* [PROBLEM STATEMENT] Once the pictures are removed, restate the data below word for word.
○ ○ ○ ○
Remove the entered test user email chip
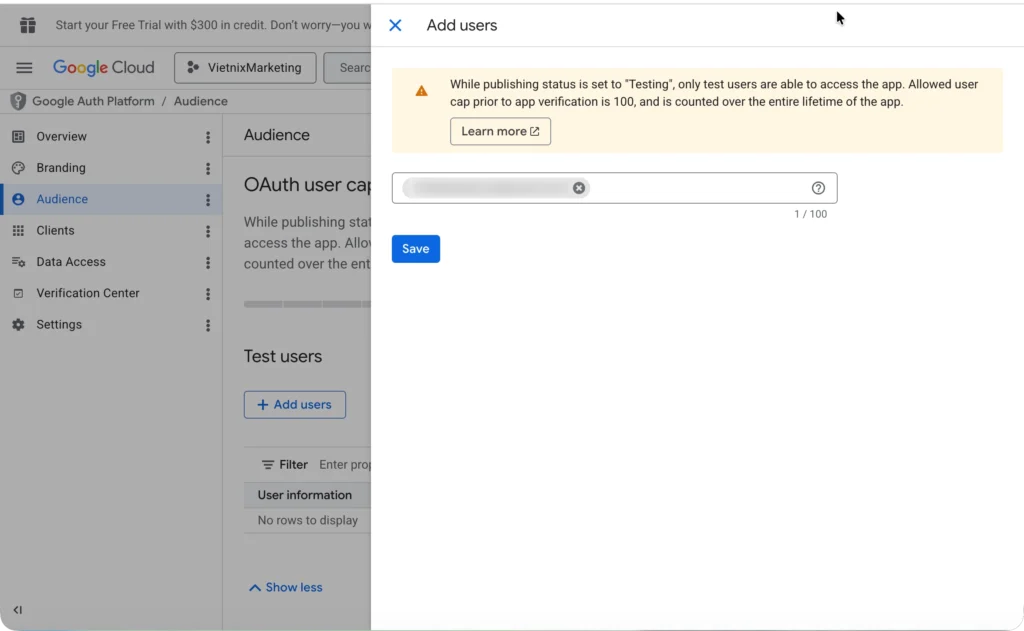Viewport: 1024px width, 631px height. [x=579, y=187]
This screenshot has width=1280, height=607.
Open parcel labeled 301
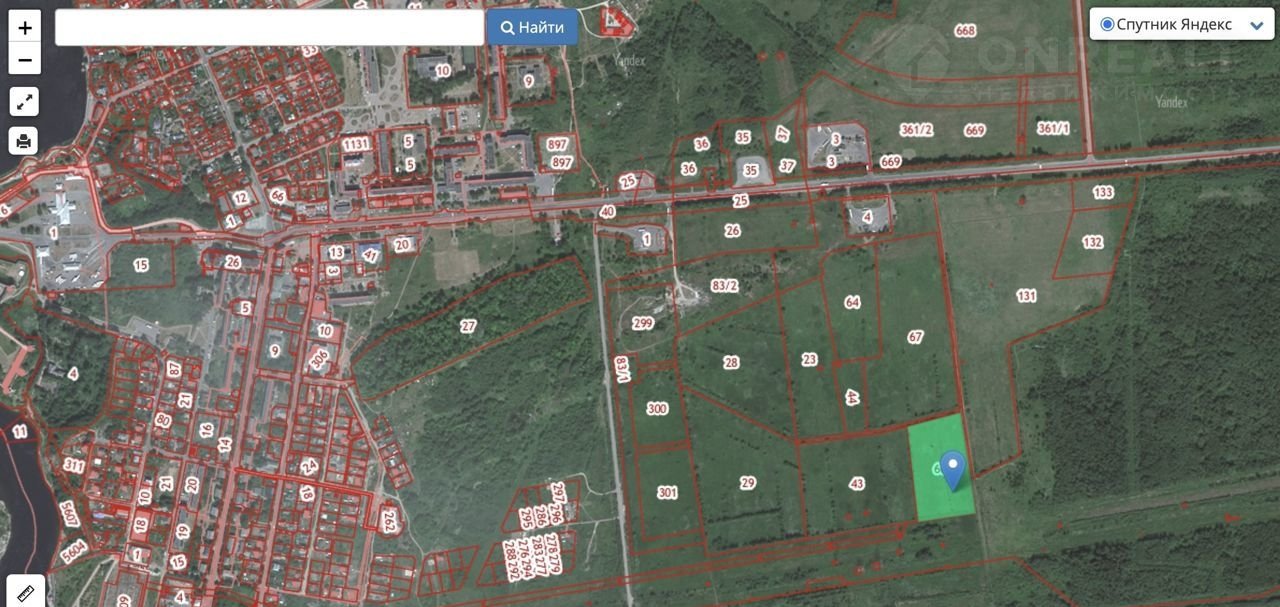pyautogui.click(x=667, y=492)
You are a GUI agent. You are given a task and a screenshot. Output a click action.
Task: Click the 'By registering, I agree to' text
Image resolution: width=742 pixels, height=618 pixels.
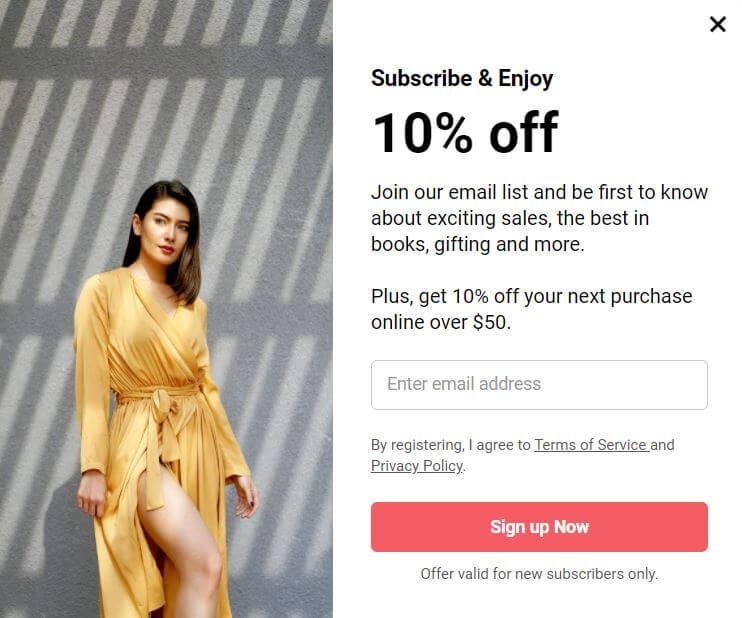[450, 445]
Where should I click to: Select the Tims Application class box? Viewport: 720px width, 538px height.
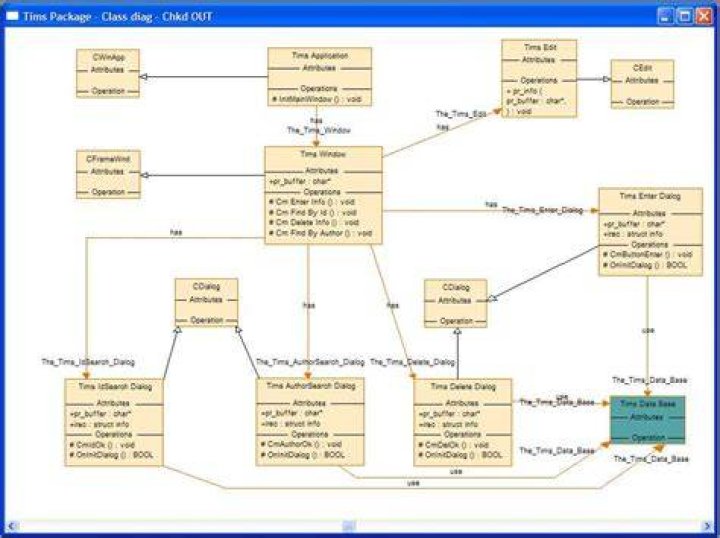pyautogui.click(x=319, y=77)
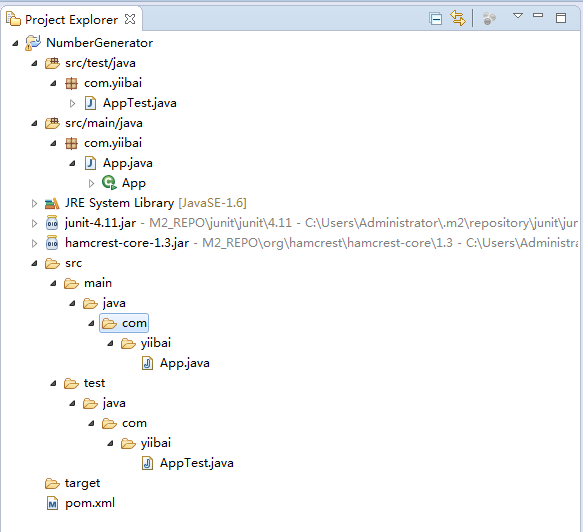Toggle Link with Editor icon
The image size is (583, 532).
coord(458,18)
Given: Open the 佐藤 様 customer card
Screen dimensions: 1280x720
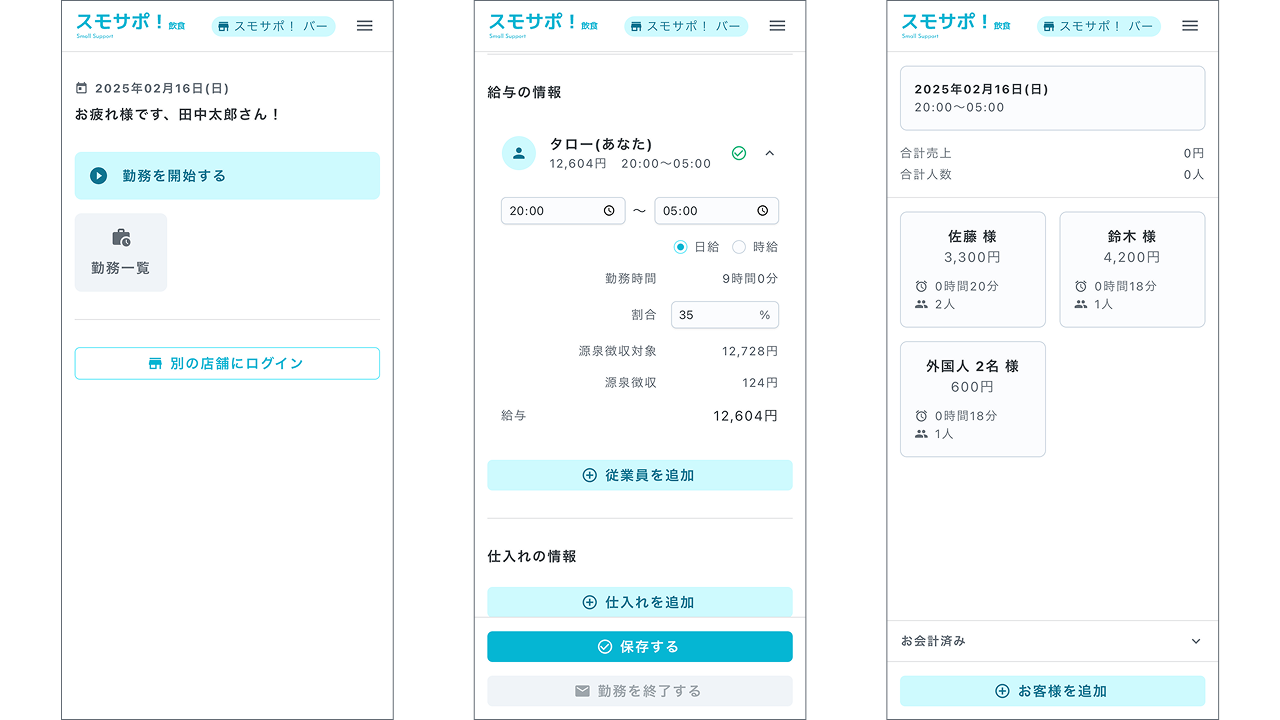Looking at the screenshot, I should (972, 269).

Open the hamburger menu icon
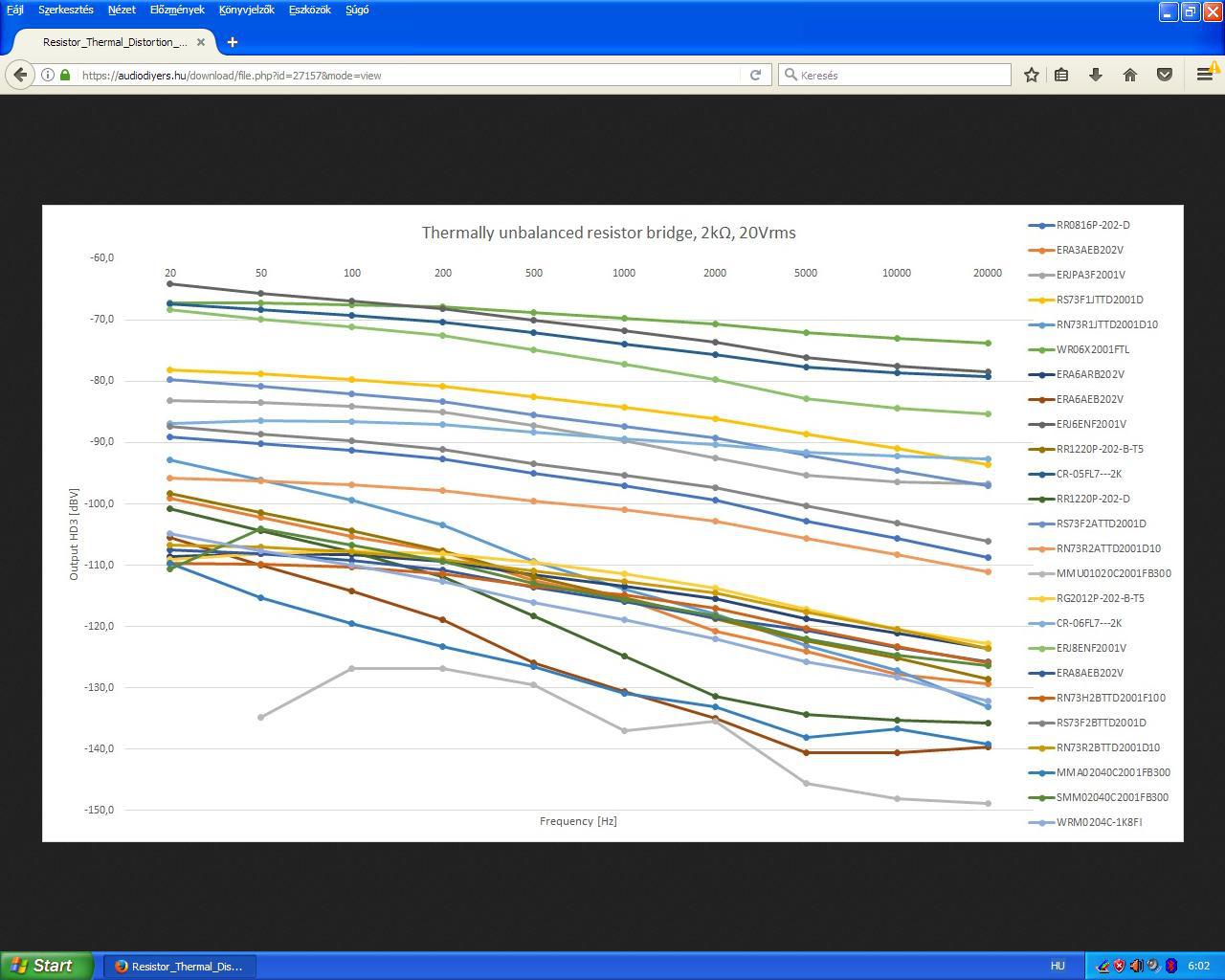point(1205,75)
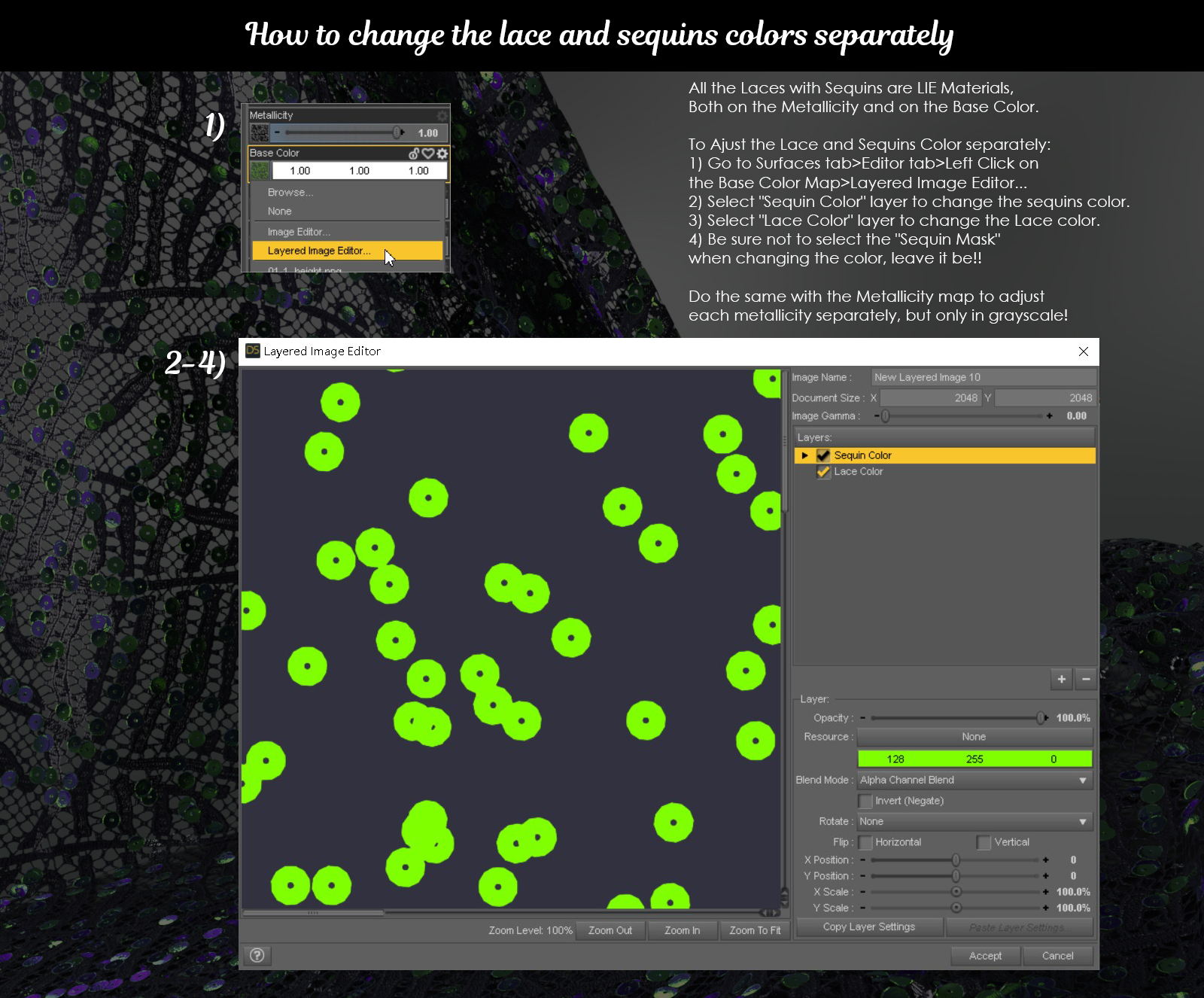The image size is (1204, 998).
Task: Toggle the Lace Color layer checkbox
Action: click(x=823, y=472)
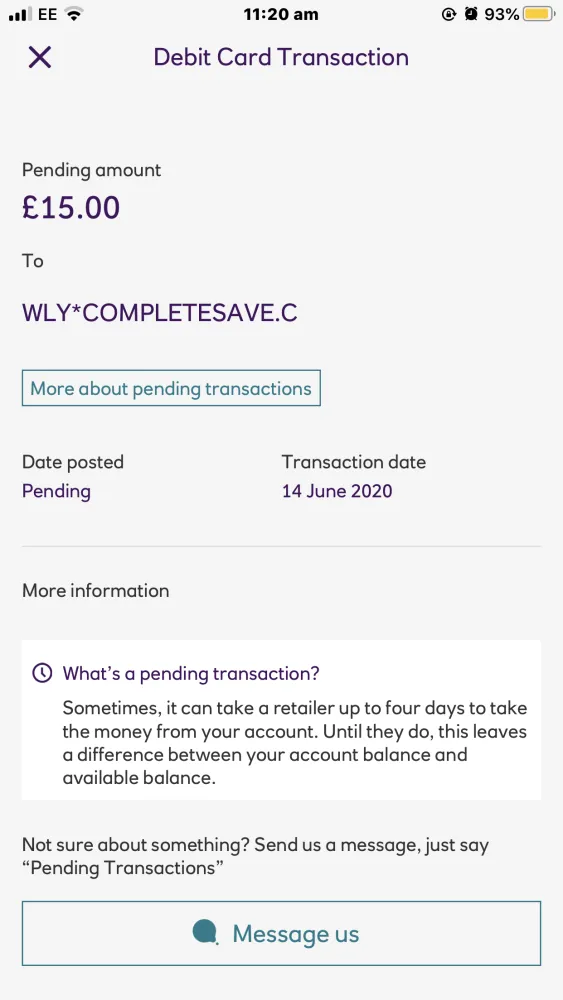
○ ○ ○ ○
* [SOLUTION TO THIS TASK]
Remove the entered test user email chip
Viewport: 1024px width, 631px height. [x=579, y=187]
This screenshot has width=1280, height=607.
Open parcel labeled 301
pyautogui.click(x=667, y=492)
You are a GUI agent. You are given a task and a screenshot. Output a click action.
Task: Click the 'By registering, I agree to' text
Image resolution: width=742 pixels, height=618 pixels.
[450, 445]
Where should I click to: Select the Tims Application class box? Viewport: 720px width, 538px height.
pyautogui.click(x=319, y=77)
Toggle Link with Editor icon
The image size is (583, 532).
coord(458,18)
Given: Open the 佐藤 様 customer card
Screen dimensions: 1280x720
Looking at the screenshot, I should (972, 269).

Open the hamburger menu icon
point(1205,75)
The image size is (1204, 998).
Task: Toggle the Lace Color layer checkbox
Action: click(x=823, y=472)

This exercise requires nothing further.